Put another way, who needs a trial when FRAND ain’t in issue? The English Patent Court was forced to consider this logical conundrum recently in the long-running proceedings between Philips and Asus, where Philips is seeking to enforce patents claiming aspects of 3G telecommunications technology.
Philips began its case in 2015, asserting three patents which expire between 2022 and 2024. Philips said it was prepared to grant a licence on fair, reasonable and non-discriminatory (FRAND) terms, but said that Asus had refused to accept such a licence. Philips sought an injunction if no licence was taken and damages for past infringement. Asus in turn denied that the patents were valid or infringed, said no FRAND licence had been offered (although it was willing to take one) and said that “any inquiry as to damages will need to consider what would constitute a FRAND royalty for the Patents; and any damages awarded should not exceed the level of such a royalty”.

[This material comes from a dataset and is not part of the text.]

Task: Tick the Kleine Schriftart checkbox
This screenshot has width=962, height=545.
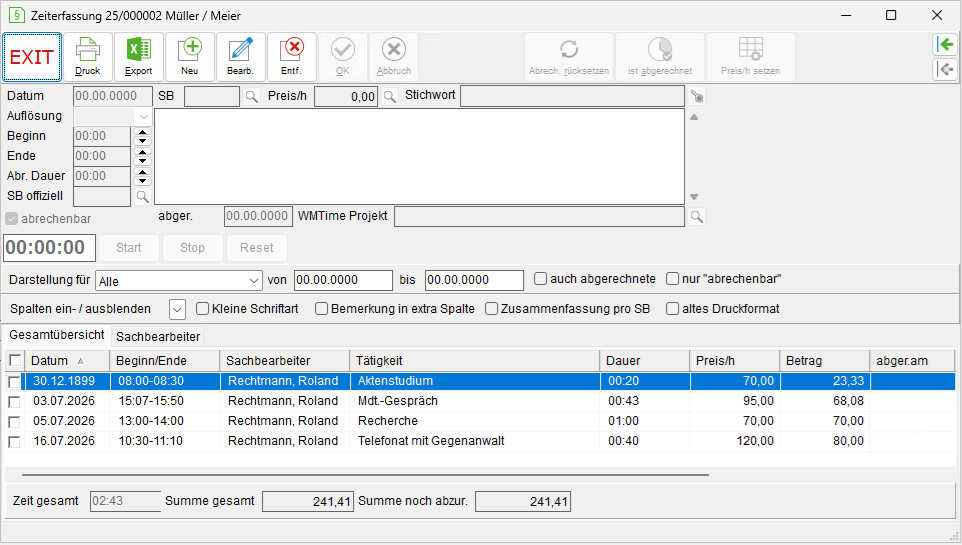Action: (202, 309)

In 2018, the Patents Court (Arnold J, as he then was) found one of the patents invalid (EP 1,685,659) including as proposed to be amended, one valid and infringed (EP 1,440,525), and the third valid and infringed in amended form only (EP 1,623,511). Those conclusions were upheld by the Court of Appeal on 17 December 2019. The parties are therefore due to have a five-week trial on “non-technical issues” (including FRAND) this spring.
However, shortly before the Court of Appeal’s judgment, Asus said it would consent to an injunction and so, as it no longer needed a FRAND licence, there was no need for it to participate in an expensive FRAND trial. Asus said that it had only sold 60,770 infringing devices in the UK and it was prepared to pay damages for each of those devices at the rate previously asserted by Philips as the appropriate FRAND royalty rate for a global licence ($0.75/device). Philips, however, took a new direction and disagreed vehemently on both the rate and the scope of the sales, arguing the damages for the (UK) infringement should be calculated as a royalty on global sales. Asus unsurprisingly stuck to the quaint old-fashioned notion that a UK infringement action should result in UK damages only.

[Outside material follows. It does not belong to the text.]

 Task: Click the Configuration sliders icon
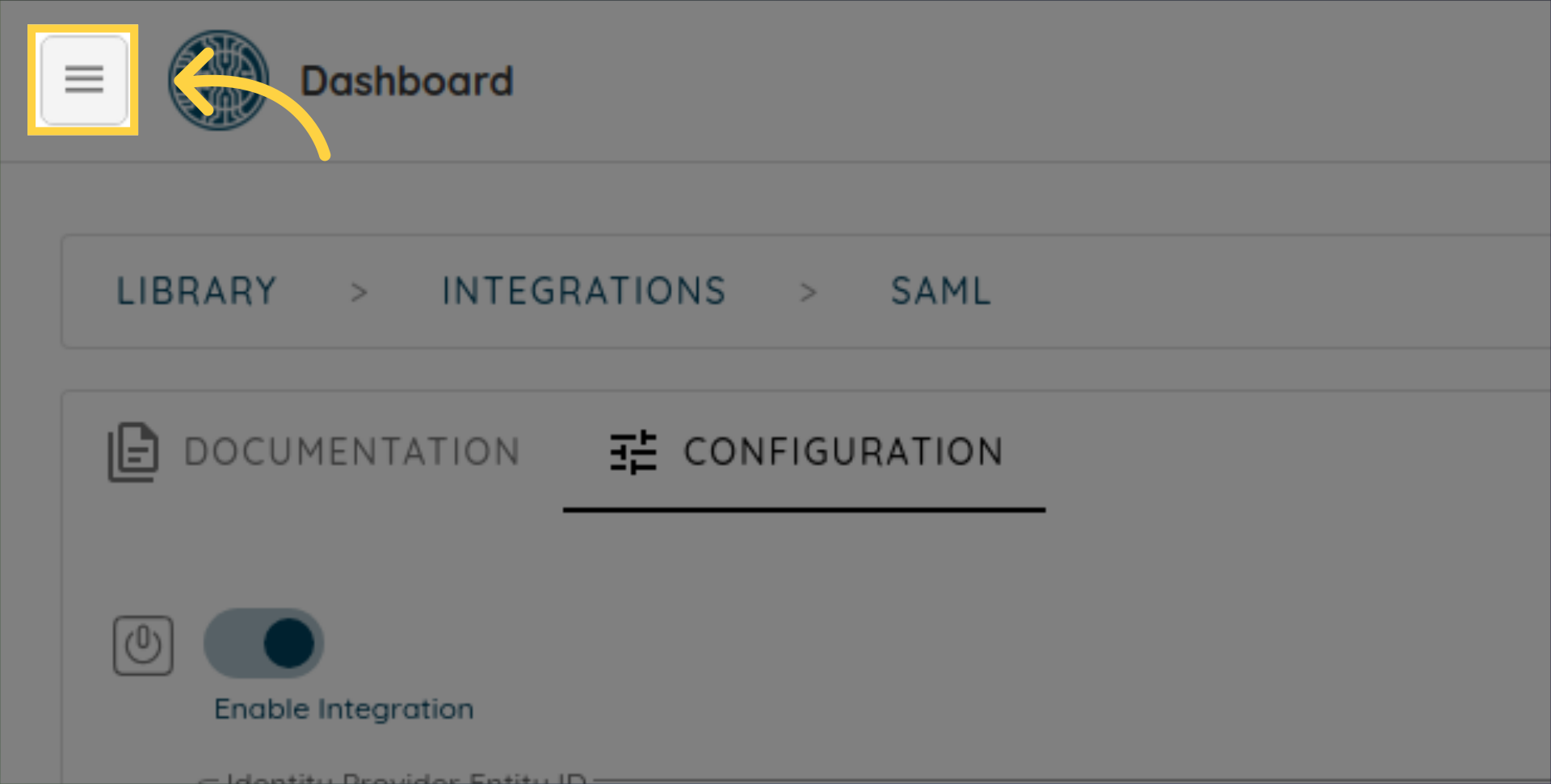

Marcus Smith J decided both parties were “too dogmatic” in their positions. At this strike out stage, it seemed to him that Asus’ application of a global rate to UK sales would result in too low a measure of damages. Equally, however, Philips’ approach of demanding damages for global sales “runs the risk of over-compensating Philips as well as potentially dragging English courts into an exorbitant jurisdiction encroaching upon the jurisdictions of other courts”. In any event, it was a disputed question of fact whether the terms of any FRAND licence would be relevant to damages in this case, quite apart from other disputes between the parties on damages, and those disputes therefore had to be determined at the trial on non-technical issues.
That guidance from the court may well be the key to settling this dispute. It seems likely that the parties may now be considering so-called “Part 36” offers. The normal rule in English litigation is that the “loser” pays the legal costs of the “winner”. However, parties are able to make settlement offers which can reverse that rule (under Part 36 of our Civil Procedure Rules) – if an offer is rejected, but the other party fails to beat that offer at trial, then the offering party is regarded as the winner from the point at which the offer should have been accepted. This process frequently encourages settlement of disputes as to quantum.
If that turns out to be the case, then all eyes turn back to the Supreme Court and its much anticipated judgment on the jurisdiction of the English courts to determine FRAND licences internationally in Unwired Planet, following the hearing in October. We will, doubtless, hang on every word they say.